Artificial Intelligence (AI) was born at a workshop organized by John McCarthy in 1956 at Dartmouth. Ever since, AI has been a branch of computer science that studies the properties of intelligence and aims to synthesize it. Over the past 60 years, the field has seen at least 4 peaks and troughs (called “winters”) of interest and sponsorship. During much of this time, researchers in the field have been stymied not only by the lack of funding, but by the lack of data, hardware and algorithms. In the last 5 years, however, all this has changed.
The global growth of online activity over the past two decades generated enormous amounts of data on every aspect of human life. In turn, the availability of “big data” has accelerated the development of algorithms for search at web-scale, statistical data analysis of billions of transactions per day at financial institutions and governments, as well as pattern detection and recognition in unstructured data such as images, video, speech, and text.
This preponderance of data drove the development of algorithms that could learn from experience (data) rather being explicitly programmed, which in turn has revitalized the decades-old sub-field of machine learning by infusing new vigor into a class of algorithms called neural networks (now known as deep learning). The availability of open data sets, open source development models, and powerful (yet low-cost) hardware has allowed researchers to test and improve deep learning algorithms at a rapid pace. And finally, the tighter coupling and co-evolution of hardware and software has advanced deep learning technologies in particular and promises to advance AI in general. AI spans a broad array of technologies for automated perception, cognition, and control, and Intel® is investing in the leadership of AI at the level of ingredients, platforms, and solutions.
Technologies for automated perception, such as computer vision and speech understanding, have evolved rapidly due to the recent effectiveness of deep learning. Intel offers compute, storage, network, and memory components for deep learning software. Intel tests, validates, and is actively designing hardware such as Intel® Xeon Phi™ processors, Intel® OmniPath network adapters and switches, and 3D XPoint™ memory components for deep learning.

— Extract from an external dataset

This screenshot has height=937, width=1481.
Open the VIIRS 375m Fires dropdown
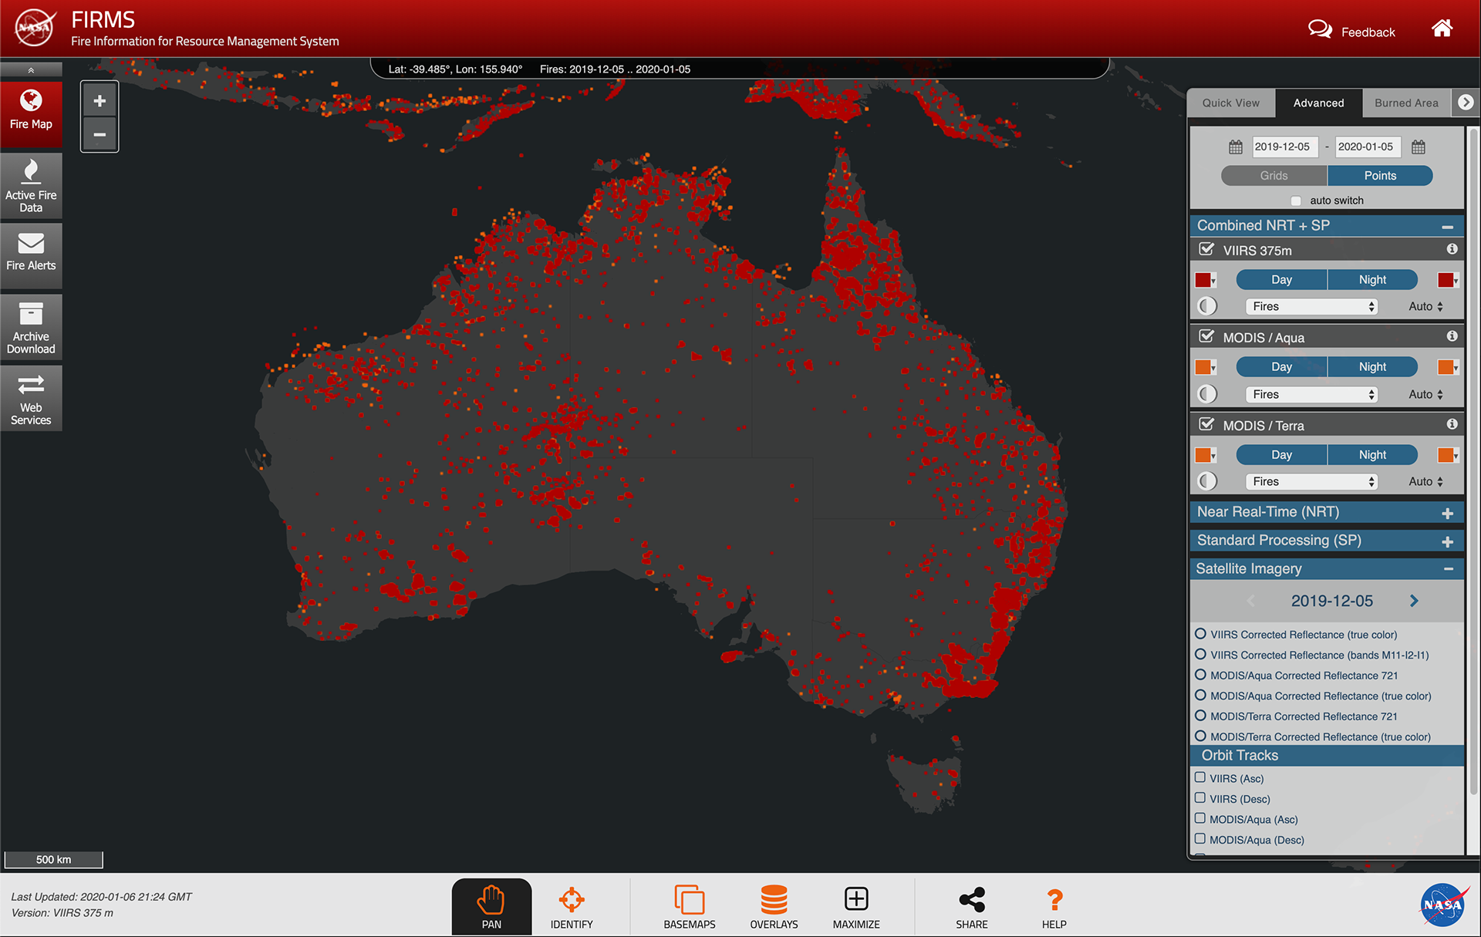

Intel’s acquisition of Nervana brings us a full stack of datacenter capabilities for deep learning, such as custom hardware designed to accelerate neural networks to low-level software kernels, and higher order software functions that enable cloud-services for image classification and speech recognition. Soon afterwards, we announced the acquisition of Movidius, a chip-maker that builds processors for visual understanding in wearables, drones, and other low-power devices.
Intel has also gained traction within the deep learning research community by contributing optimizations to open source deep learning frameworks such as Caffe*, Theano*, TensorFlow*, Torch*, and CNTK. And Intel is working closely with deep learning ISVs to cultivate an ecosystem of commercial software platforms optimized on Intel® Architecture. However, the enthusiasm for deep learning is somewhat tempered within enterprises with mission-critical businesses. The reason for this is that deep learning doesn’t provide reasons for its predictive power. The unreasonable effectiveness of deep learning produces black box models that are anathema to practitioners in highly-regulated industries like healthcare, financial services, and transportation. These industries require machine learning models with reason codes and decision trees.
Machine learning is the study, development, and application of algorithms that learn from data to improve the operation of a system without explicit programming. It is an essential technique for building predictive applications and is particularly effective when data sets are too large for humans to analyze manually. Machine learning is expected to grow the global predictive analytics market from $2.74 Billion in 2015 to $9.20 Billion by 2020, at a Compound Annual Growth Rate (CAGR) of 27.4% according to one market research company.
Yet, despite all this learning, one wonders: isn’t there more to AI than perception?
Some argue that the real promise of AI lies in the automation of higher-order cognitive tasks beyond the perceptual tasks automated by deep learning. Instead, cognitive computing technologies are designed to automate tasks that rely on long-term memory, inferential and causal reasoning. The human mind organizes memories in intricate webs of connections and patterns that enable us to determine context and meaning. These connections and patterns shift dynamically to create new memories as we encounter new information.
In 2015, Intel acquired Saffron, a company that has developed a unique cognitive computing platform. The Saffron platform is a graph-oriented, semantic, and statistical knowledge store inspired by the associative structure and function of biological neural systems. With each new experience, Saffron learns from outcomes, builds more memories, and makes new connections — giving its users the ability to address new situations in profound and creative ways. This acquisition has enabled us to bring cognitive computing capabilities into the fold of AI at Intel.
With the convergence of technologies for sensing, perception and cognition under one virtual roof and on a shared hardware infrastructure, Intel is poised to lead in the AI space. With a platform that can support a wide variety of domain-specific AI solutions in healthcare, government, transportation, and financial services and beyond, we’re powering the creation of amazing human experiences.